EXERCISE BRIEF: Each entry needs to be reproduced exactly, with none left out.

(Collected data)
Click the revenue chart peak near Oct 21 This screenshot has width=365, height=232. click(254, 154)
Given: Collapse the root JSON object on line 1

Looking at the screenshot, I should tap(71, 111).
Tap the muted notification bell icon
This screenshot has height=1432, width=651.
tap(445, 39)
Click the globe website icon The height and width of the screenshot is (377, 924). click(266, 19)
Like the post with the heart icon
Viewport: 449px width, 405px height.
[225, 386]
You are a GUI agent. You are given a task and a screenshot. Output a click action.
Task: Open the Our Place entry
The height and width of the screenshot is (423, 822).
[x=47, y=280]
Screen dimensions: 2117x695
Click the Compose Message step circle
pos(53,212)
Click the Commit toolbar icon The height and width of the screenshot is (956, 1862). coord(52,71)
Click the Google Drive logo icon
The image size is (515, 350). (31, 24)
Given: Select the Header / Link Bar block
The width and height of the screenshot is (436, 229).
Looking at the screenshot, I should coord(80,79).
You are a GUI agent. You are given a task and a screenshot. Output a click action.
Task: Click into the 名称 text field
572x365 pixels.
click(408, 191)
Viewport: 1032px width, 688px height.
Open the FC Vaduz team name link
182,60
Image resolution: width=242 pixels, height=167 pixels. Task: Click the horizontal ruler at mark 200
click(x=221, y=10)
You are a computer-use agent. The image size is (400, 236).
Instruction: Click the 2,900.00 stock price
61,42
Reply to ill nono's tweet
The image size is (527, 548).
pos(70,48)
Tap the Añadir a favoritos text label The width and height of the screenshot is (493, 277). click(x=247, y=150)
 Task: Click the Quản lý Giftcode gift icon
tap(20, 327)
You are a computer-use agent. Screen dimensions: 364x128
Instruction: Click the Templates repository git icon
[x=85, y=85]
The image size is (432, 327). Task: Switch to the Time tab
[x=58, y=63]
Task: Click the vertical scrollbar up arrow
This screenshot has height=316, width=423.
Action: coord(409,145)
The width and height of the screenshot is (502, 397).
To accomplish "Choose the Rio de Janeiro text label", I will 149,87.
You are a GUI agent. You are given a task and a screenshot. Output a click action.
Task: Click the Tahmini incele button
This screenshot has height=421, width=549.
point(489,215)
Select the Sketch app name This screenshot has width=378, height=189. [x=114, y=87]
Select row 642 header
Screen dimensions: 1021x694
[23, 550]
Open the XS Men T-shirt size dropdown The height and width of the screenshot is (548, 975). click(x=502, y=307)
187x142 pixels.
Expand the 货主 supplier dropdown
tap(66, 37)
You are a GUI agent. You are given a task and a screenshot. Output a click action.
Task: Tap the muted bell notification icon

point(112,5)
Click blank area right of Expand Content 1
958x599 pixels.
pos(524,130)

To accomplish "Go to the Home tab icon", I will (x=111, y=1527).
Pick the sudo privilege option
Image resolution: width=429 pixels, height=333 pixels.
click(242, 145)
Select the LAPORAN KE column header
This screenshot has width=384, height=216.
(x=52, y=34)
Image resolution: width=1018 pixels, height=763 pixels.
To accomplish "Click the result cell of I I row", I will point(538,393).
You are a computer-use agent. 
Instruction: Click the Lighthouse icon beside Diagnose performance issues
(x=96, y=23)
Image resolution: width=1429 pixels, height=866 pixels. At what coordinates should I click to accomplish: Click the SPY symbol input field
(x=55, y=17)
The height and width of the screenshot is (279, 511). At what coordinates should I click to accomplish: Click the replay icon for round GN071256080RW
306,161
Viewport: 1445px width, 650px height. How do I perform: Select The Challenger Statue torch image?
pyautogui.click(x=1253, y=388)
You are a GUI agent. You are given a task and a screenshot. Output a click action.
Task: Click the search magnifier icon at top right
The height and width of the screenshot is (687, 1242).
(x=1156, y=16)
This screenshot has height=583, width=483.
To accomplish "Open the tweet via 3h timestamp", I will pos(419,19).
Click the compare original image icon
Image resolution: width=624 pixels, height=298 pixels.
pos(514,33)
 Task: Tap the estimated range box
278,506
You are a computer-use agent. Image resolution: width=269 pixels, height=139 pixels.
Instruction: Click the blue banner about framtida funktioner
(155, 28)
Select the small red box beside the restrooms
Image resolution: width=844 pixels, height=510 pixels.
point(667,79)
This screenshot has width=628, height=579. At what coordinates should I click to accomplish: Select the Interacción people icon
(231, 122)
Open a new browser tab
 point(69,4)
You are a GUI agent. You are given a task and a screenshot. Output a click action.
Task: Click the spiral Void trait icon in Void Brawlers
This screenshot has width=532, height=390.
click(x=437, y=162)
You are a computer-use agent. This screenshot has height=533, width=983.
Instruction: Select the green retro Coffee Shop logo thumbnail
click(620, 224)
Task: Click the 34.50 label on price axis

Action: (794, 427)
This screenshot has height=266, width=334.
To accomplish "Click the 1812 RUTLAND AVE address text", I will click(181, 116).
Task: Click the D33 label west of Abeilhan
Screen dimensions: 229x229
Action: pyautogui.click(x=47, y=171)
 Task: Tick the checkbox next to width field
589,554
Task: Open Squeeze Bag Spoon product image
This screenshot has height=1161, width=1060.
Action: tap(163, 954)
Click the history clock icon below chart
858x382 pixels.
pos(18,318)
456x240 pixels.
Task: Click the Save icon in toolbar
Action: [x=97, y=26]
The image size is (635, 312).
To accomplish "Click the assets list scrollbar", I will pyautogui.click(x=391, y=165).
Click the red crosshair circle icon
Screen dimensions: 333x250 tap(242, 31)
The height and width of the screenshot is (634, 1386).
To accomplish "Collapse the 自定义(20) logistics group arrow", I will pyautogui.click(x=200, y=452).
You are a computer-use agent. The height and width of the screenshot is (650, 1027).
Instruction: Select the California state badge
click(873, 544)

ANSWER AREA:
Click the revenue chart peak near Oct 21 This screenshot has width=365, height=232. click(254, 154)
Given: Collapse the root JSON object on line 1

Looking at the screenshot, I should tap(71, 111).
Tap the muted notification bell icon
This screenshot has height=1432, width=651.
tap(445, 39)
Click the globe website icon The height and width of the screenshot is (377, 924). click(266, 19)
Like the post with the heart icon
Viewport: 449px width, 405px height.
[225, 386]
You are a GUI agent. You are given a task and a screenshot. Output a click action.
Task: Open the Our Place entry
The height and width of the screenshot is (423, 822).
[x=47, y=280]
Screen dimensions: 2117x695
Click the Compose Message step circle
pos(53,212)
Click the Commit toolbar icon The height and width of the screenshot is (956, 1862). coord(52,71)
Click the Google Drive logo icon
The image size is (515, 350). (31, 24)
Given: Select the Header / Link Bar block
The width and height of the screenshot is (436, 229).
Looking at the screenshot, I should coord(80,79).
You are a GUI agent. You are given a task and a screenshot. Output a click action.
Task: Click into the 名称 text field
572x365 pixels.
click(408, 191)
Viewport: 1032px width, 688px height.
Open the FC Vaduz team name link
182,60
Image resolution: width=242 pixels, height=167 pixels. Task: Click the horizontal ruler at mark 200
click(x=221, y=10)
You are a computer-use agent. The image size is (400, 236).
Instruction: Click the 2,900.00 stock price
61,42
Reply to ill nono's tweet
The image size is (527, 548).
pos(70,48)
Tap the Añadir a favoritos text label The width and height of the screenshot is (493, 277). click(x=247, y=150)
 Task: Click the Quản lý Giftcode gift icon
tap(20, 327)
You are a computer-use agent. Screen dimensions: 364x128
Instruction: Click the Templates repository git icon
[x=85, y=85]
The image size is (432, 327). Task: Switch to the Time tab
[x=58, y=63]
Task: Click the vertical scrollbar up arrow
This screenshot has height=316, width=423.
Action: coord(409,145)
The width and height of the screenshot is (502, 397).
To accomplish "Choose the Rio de Janeiro text label", I will 149,87.
You are a GUI agent. You are given a task and a screenshot. Output a click action.
Task: Click the Tahmini incele button
This screenshot has height=421, width=549.
point(489,215)
Select the Sketch app name This screenshot has width=378, height=189. [x=114, y=87]
Select row 642 header
Screen dimensions: 1021x694
[23, 550]
Open the XS Men T-shirt size dropdown The height and width of the screenshot is (548, 975). click(x=502, y=307)
187x142 pixels.
Expand the 货主 supplier dropdown
tap(66, 37)
You are a GUI agent. You are given a task and a screenshot. Output a click action.
Task: Tap the muted bell notification icon

point(112,5)
Click blank area right of Expand Content 1
958x599 pixels.
pos(524,130)

To accomplish "Go to the Home tab icon", I will (x=111, y=1527).
Pick the sudo privilege option
Image resolution: width=429 pixels, height=333 pixels.
click(242, 145)
Select the LAPORAN KE column header
This screenshot has width=384, height=216.
(x=52, y=34)
Image resolution: width=1018 pixels, height=763 pixels.
To accomplish "Click the result cell of I I row", I will point(538,393).
You are a computer-use agent. 
Instruction: Click the Lighthouse icon beside Diagnose performance issues
(x=96, y=23)
Image resolution: width=1429 pixels, height=866 pixels. At what coordinates should I click to accomplish: Click the SPY symbol input field
(x=55, y=17)
The height and width of the screenshot is (279, 511). At what coordinates should I click to accomplish: Click the replay icon for round GN071256080RW
306,161
Viewport: 1445px width, 650px height. How do I perform: Select The Challenger Statue torch image?
pyautogui.click(x=1253, y=388)
You are a GUI agent. You are given a task and a screenshot. Output a click action.
Task: Click the search magnifier icon at top right
The height and width of the screenshot is (687, 1242).
(x=1156, y=16)
This screenshot has height=583, width=483.
To accomplish "Open the tweet via 3h timestamp", I will pos(419,19).
Click the compare original image icon
Image resolution: width=624 pixels, height=298 pixels.
pos(514,33)
 Task: Tap the estimated range box
278,506
You are a computer-use agent. Image resolution: width=269 pixels, height=139 pixels.
Instruction: Click the blue banner about framtida funktioner
(155, 28)
Select the small red box beside the restrooms
Image resolution: width=844 pixels, height=510 pixels.
point(667,79)
This screenshot has width=628, height=579. At what coordinates should I click to accomplish: Select the Interacción people icon
(231, 122)
Open a new browser tab
 point(69,4)
You are a GUI agent. You are given a task and a screenshot. Output a click action.
Task: Click the spiral Void trait icon in Void Brawlers
This screenshot has width=532, height=390.
click(x=437, y=162)
You are a computer-use agent. This screenshot has height=533, width=983.
Instruction: Select the green retro Coffee Shop logo thumbnail
click(620, 224)
Task: Click the 34.50 label on price axis

Action: (794, 427)
This screenshot has height=266, width=334.
To accomplish "Click the 1812 RUTLAND AVE address text", I will click(181, 116).
Task: Click the D33 label west of Abeilhan
Screen dimensions: 229x229
Action: pyautogui.click(x=47, y=171)
 Task: Tick the checkbox next to width field
589,554
Task: Open Squeeze Bag Spoon product image
This screenshot has height=1161, width=1060.
Action: tap(163, 954)
Click the history clock icon below chart
858x382 pixels.
pos(18,318)
456x240 pixels.
Task: Click the Save icon in toolbar
Action: [x=97, y=26]
The image size is (635, 312).
To accomplish "Click the assets list scrollbar", I will pyautogui.click(x=391, y=165).
Click the red crosshair circle icon
Screen dimensions: 333x250 tap(242, 31)
The height and width of the screenshot is (634, 1386).
To accomplish "Collapse the 自定义(20) logistics group arrow", I will pyautogui.click(x=200, y=452).
You are a computer-use agent. The height and width of the screenshot is (650, 1027).
Instruction: Select the California state badge
click(873, 544)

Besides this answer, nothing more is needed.